The Full Court confirms that a s81A referral does not require watertight evidence The Full Court confirms that a s81A referral does not require watertight evidence

The Full Court confirms that a s81A referral does not require watertight evidence

2 June 2020 | Workers' Compensation

An employer disputed liability for a physical injury based on a medical opinion that was ambiguous on its face as to the nature and cause of a worker’s injury, an injury which clearly had some relationship to work.

In Issue

Whether, at s81A hearing stage:

  • The worker's claim is limited to what is described in the claim form and medical certificate; and
  • A medical opinion which does not provide a conclusive opinion on causation is sufficient for a reasonably arguable case finding.

The background

The worker made a claim for compensation for an injury that was asserted to have occurred on 4 May 2018 after driving a 'battery reach fork'. As he walked away, he felt severe pain in his lower back and pain through his right hip. The initial workers' compensation medical certificate described the condition as an injury and a new condition (not an aggravation of a pre-existing one). There was a history of back pain and treatment pre-dating the claim. 

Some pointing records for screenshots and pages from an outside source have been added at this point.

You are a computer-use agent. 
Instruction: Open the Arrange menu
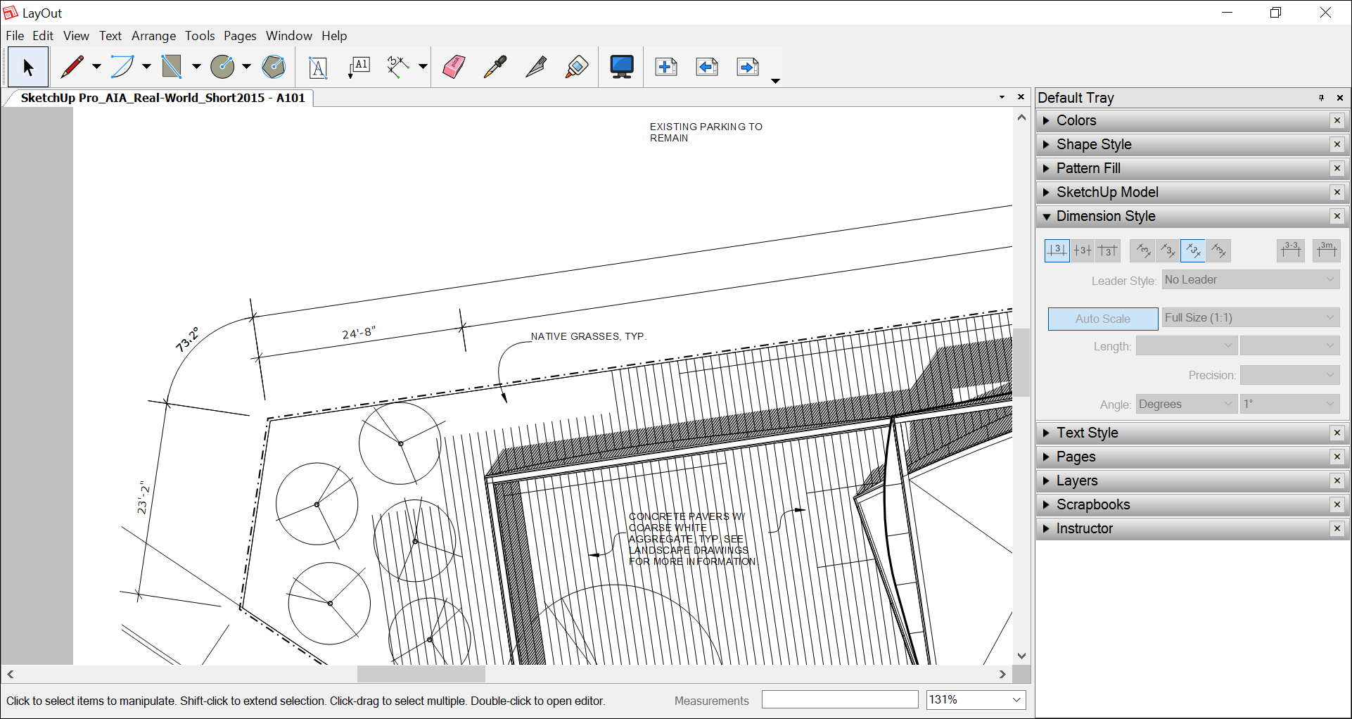(x=153, y=36)
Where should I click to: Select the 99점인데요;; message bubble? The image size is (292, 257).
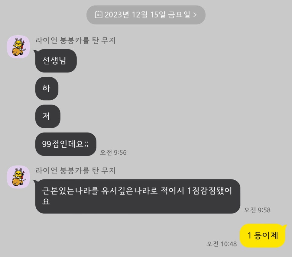pos(66,144)
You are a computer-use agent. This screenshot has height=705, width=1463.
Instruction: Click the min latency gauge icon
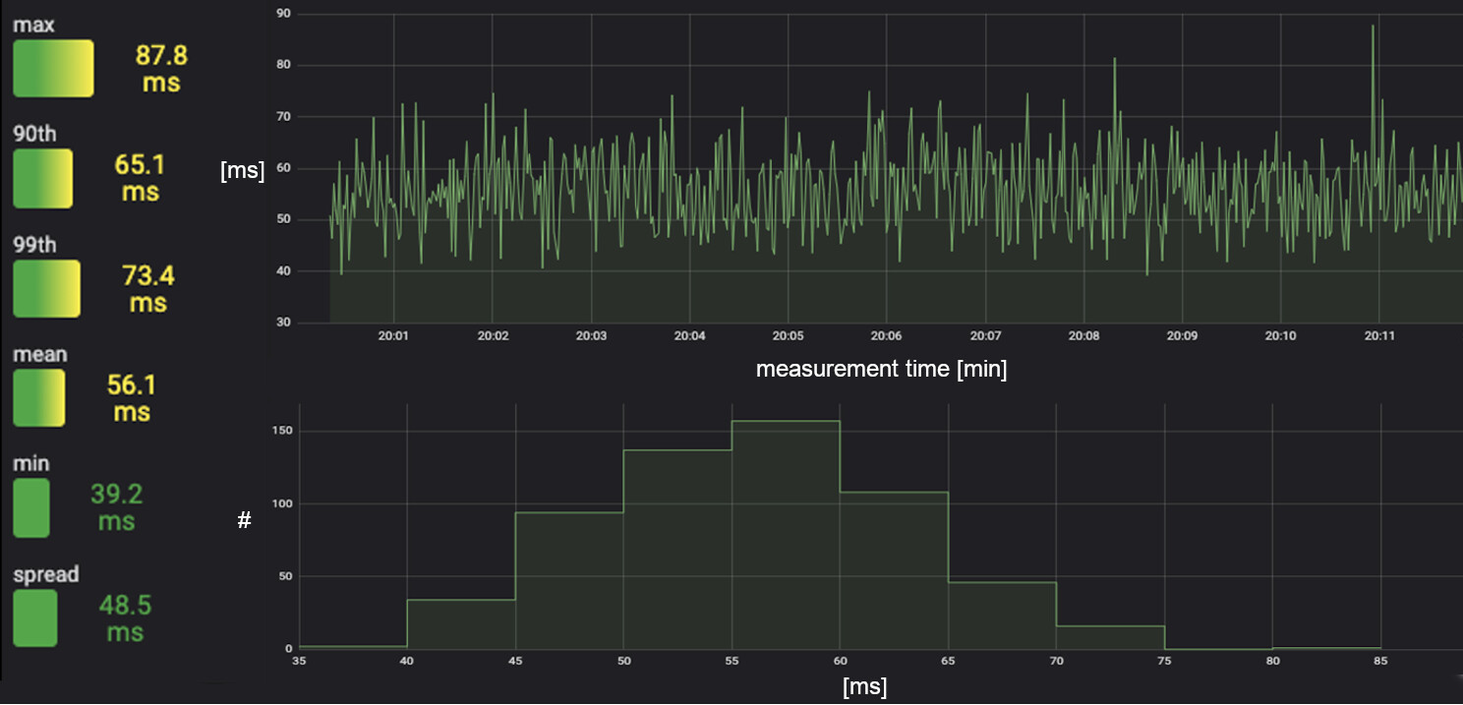click(x=31, y=507)
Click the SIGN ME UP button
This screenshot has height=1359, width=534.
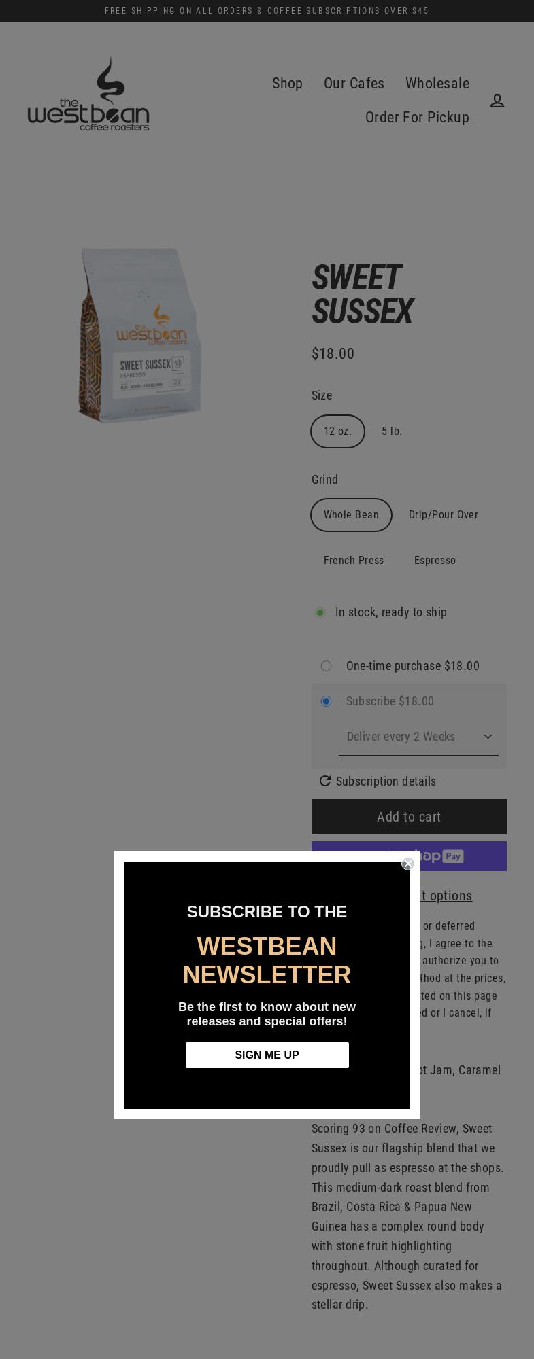tap(267, 1055)
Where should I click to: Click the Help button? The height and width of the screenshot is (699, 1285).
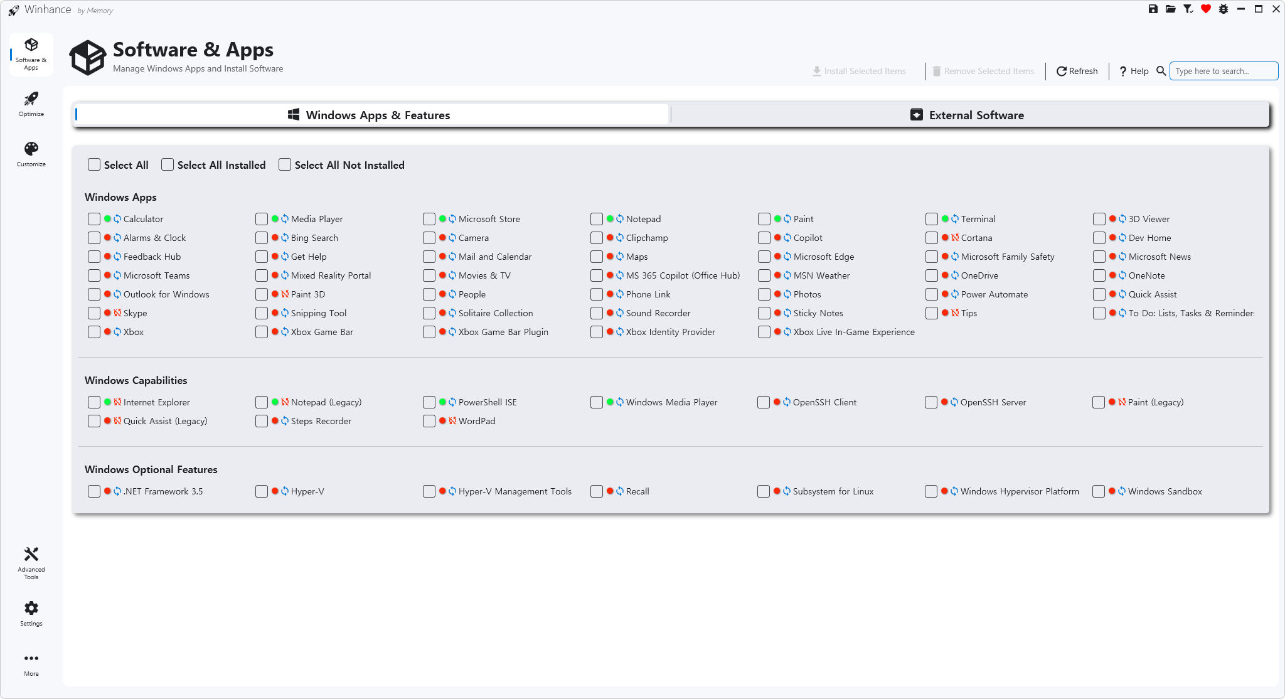[1134, 71]
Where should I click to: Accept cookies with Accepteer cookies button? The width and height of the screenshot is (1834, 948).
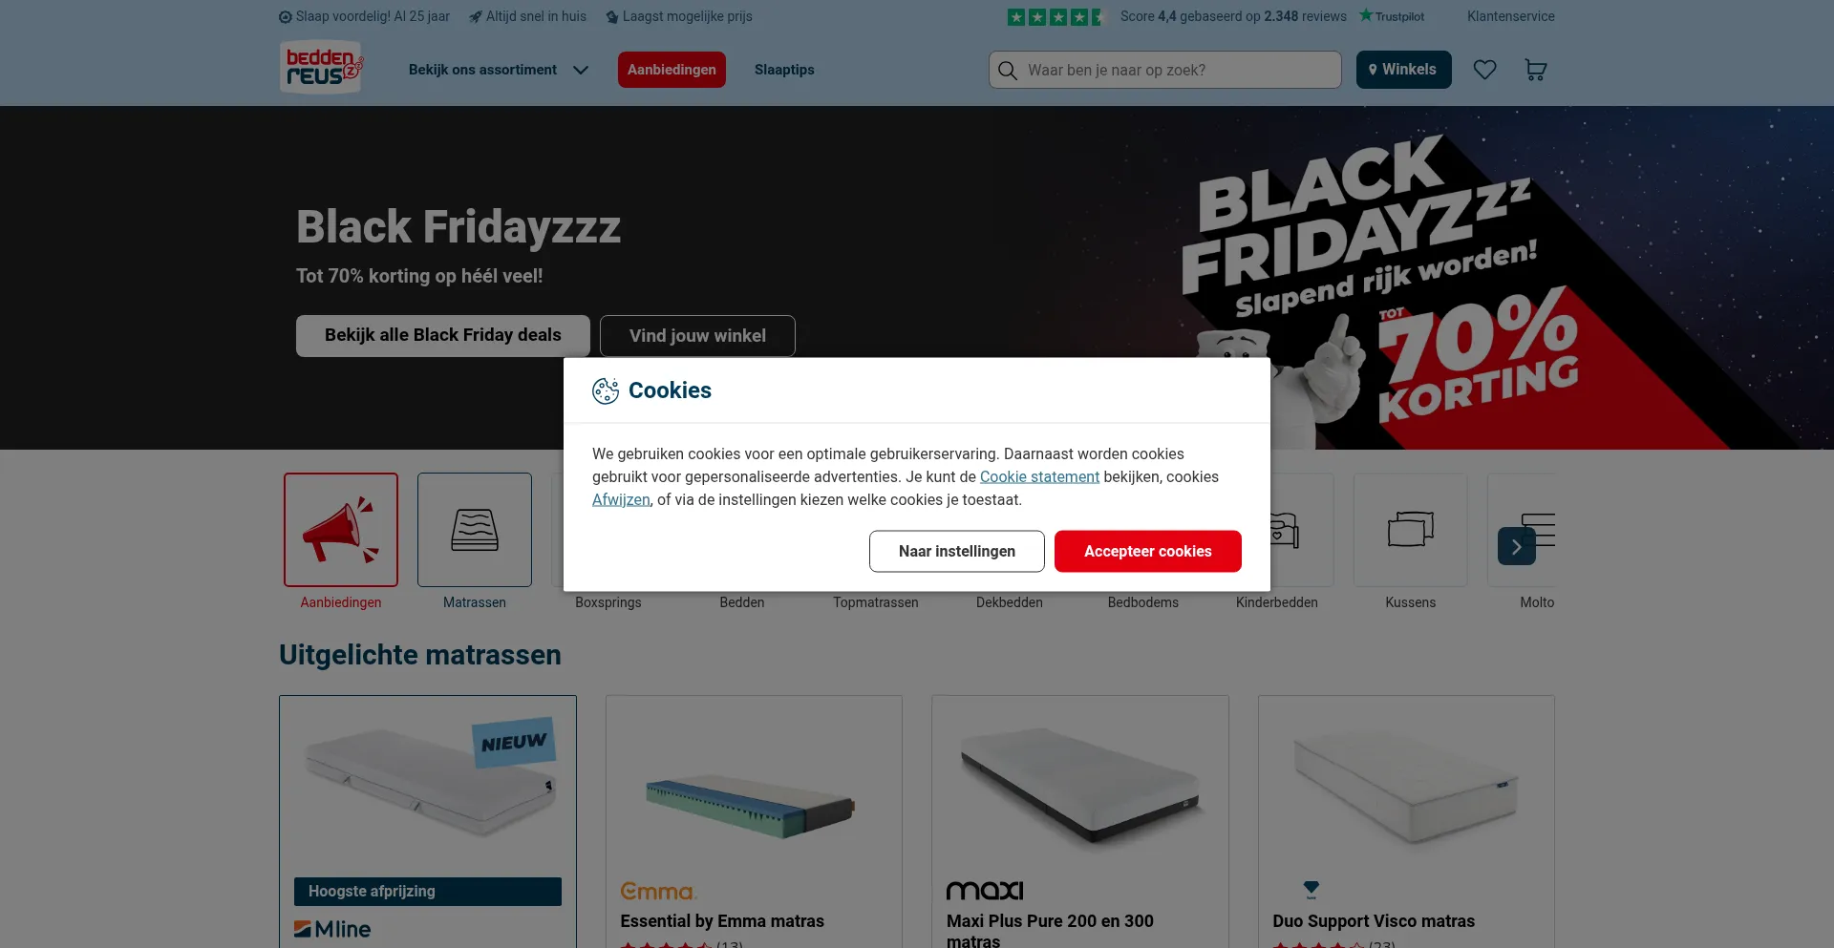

The worker was examined by a neurosurgeon who diagnosed aggravation of lumbar spondylosis and concluded that a reasonable argument can be made that his employment has been a major contributing factor to the aggravation of lumbar spondylosis. The neurosurgeon suggested the worker did not suffer a traumatic incident on 4 May however the acute symptoms he experienced on that day were due to pre-existing lumbar spondylosis to which employment over a long period of time has made some contribution including by acceleration.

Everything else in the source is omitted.